Hier und da geht es zwar auch um Wohnungen – aber um Wohnungen für
Flüchtlinge, von denen es in der Stadt viel zu wenige gibt.
## Eine Antithese zur SPD
Diejenigen, die am meisten von Verdrängung betroffen sind, habe man nicht
für die gemeinsame Sache gewinnen können, erklärt einer der Demonstranten.
Das ist heute offenbar etwas anders: Mit der Gruppe „Lampedusa in Hamburg“
hat auch die Recht auf Stadt-Bewegung ein neues politisches Subjekt
gefunden, mit dem man nun zusammen protestiert. Und mit der Frage nach
einem kollektiven Bleiberecht auch wieder eine klar umrissene politische
Antithese zur in Hamburg allein regierenden SPD. Diese rückte keinen Meter
von ihrem Angebot nach Einzelfallprüfung ab und entschied sich, das Thema
bis zur Bürgerschaftswahl auszusitzen. Ganz anders verhält es sich mit der
Wohnungspolitik, mit der Bürgermeister Olaf Scholz im Wahlkampf punkten
will: Es ist kurz vor der Bürgerschaftswahl eines seiner Lieblingsthemen.

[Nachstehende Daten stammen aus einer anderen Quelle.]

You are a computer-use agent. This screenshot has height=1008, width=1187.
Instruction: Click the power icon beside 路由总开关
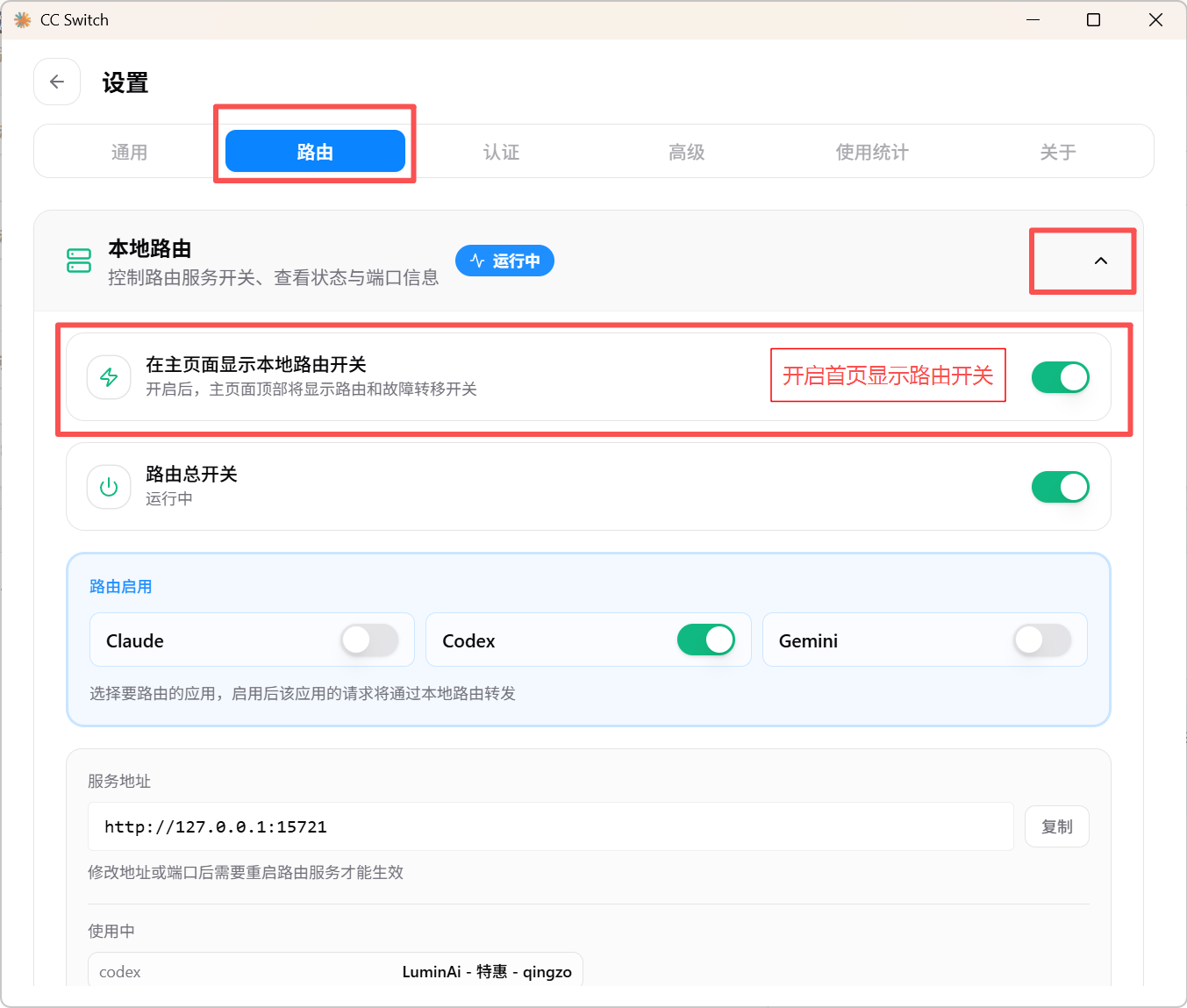click(x=109, y=487)
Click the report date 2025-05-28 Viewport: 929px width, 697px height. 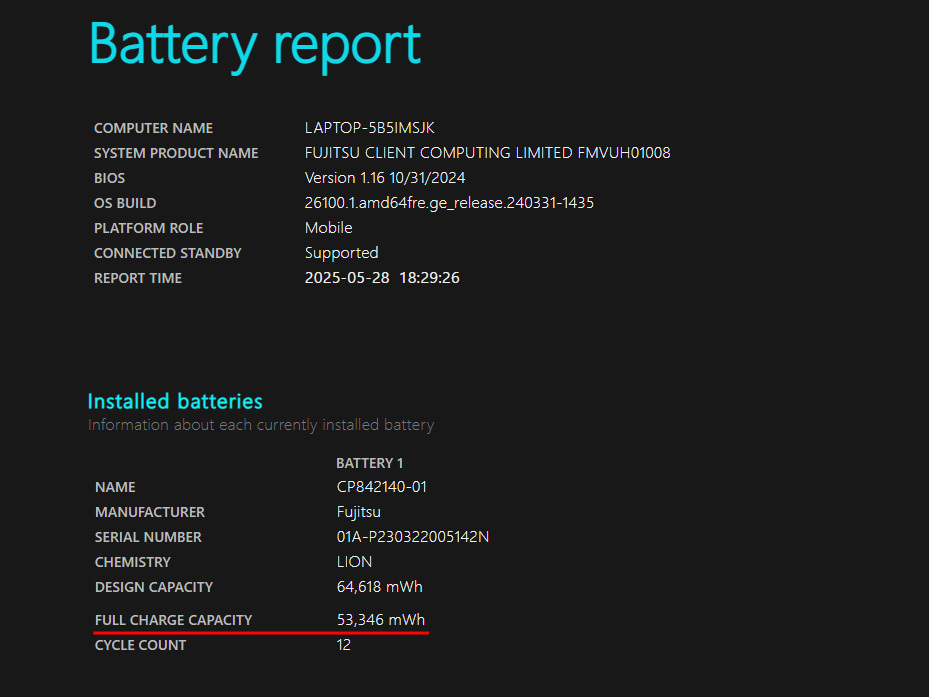(x=347, y=278)
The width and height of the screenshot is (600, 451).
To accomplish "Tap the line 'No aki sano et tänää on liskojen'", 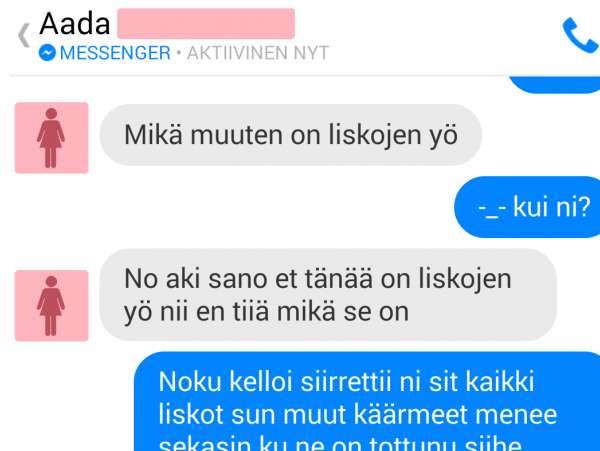I will pos(318,279).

Wenngleich das Thema Gentrifizierung heute auf der Demonstration keine so
große Rolle zu spielen scheint, hat sich die Lage auf dem Hamburger
Wohnungsmarkt nicht wesentlich verbessert.

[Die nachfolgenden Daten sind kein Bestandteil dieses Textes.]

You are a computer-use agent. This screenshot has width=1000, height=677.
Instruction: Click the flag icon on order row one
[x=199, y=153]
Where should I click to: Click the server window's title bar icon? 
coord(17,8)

Laut Mietenspiegel kostet eine Altbauwohnung an der Reeperbahn oder am
Schulterblatt unweit des autonomen Stadtteilzentrums Rote Flora im Schnitt
nur 8,80 Euro kalt. Aber es ist schwer geworden auf St. Pauli oder in
Altona eine neue Wohnung unter zwölf Euro pro Quadratmeter zu finden.
Mietpreise von 14 Euro sind auch längst keine Seltenheit mehr.

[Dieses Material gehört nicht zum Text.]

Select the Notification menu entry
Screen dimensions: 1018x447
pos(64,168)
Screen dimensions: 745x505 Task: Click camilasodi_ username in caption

Ob angekurbelter Wohnungsbau, soziale Erhaltungsverordnungen, oder die
kommende Mietpreisbremse, die Liste der Maßnahmen und Instrumente, die die
SPD gegen die viel zitierte Gentrifizierung anführt, ist immerhin länger
geworden. Die Bilanz ihrer selbst erklärten „sozial verträglichen
Wohnungspolitik“, ist dagegen ungleich ernüchternd. Selbst die SPD räumt
ein, dass sich die Lage auf dem Wohnungsmarkt in den letzten vier Jahren
nicht wirklich entspannt hat.
Den eigenen Anspruch haben sie sogleich tiefer gehängt: Immerhin sei die
Lage auf dem Wohnungsmarkt nicht noch weiter eskaliert, sagt der
Stadtentwicklungsexperte der SPD, Dirk Kienscherf. Aber die Schuld dafür
sucht er beim schwarz-grünen Vorgängersenat: „Vor 2011 wurden zehn Jahre
lang – und gerade angesichts steigender Bevölkerungszahlen – in Hamburg
viel zu wenige Wohnungen gebaut.“ Genau das hat Olaf Scholz mit seinem
Regierungsziel 6.000 neue Wohnungen pro Jahr zu bauen, geändert.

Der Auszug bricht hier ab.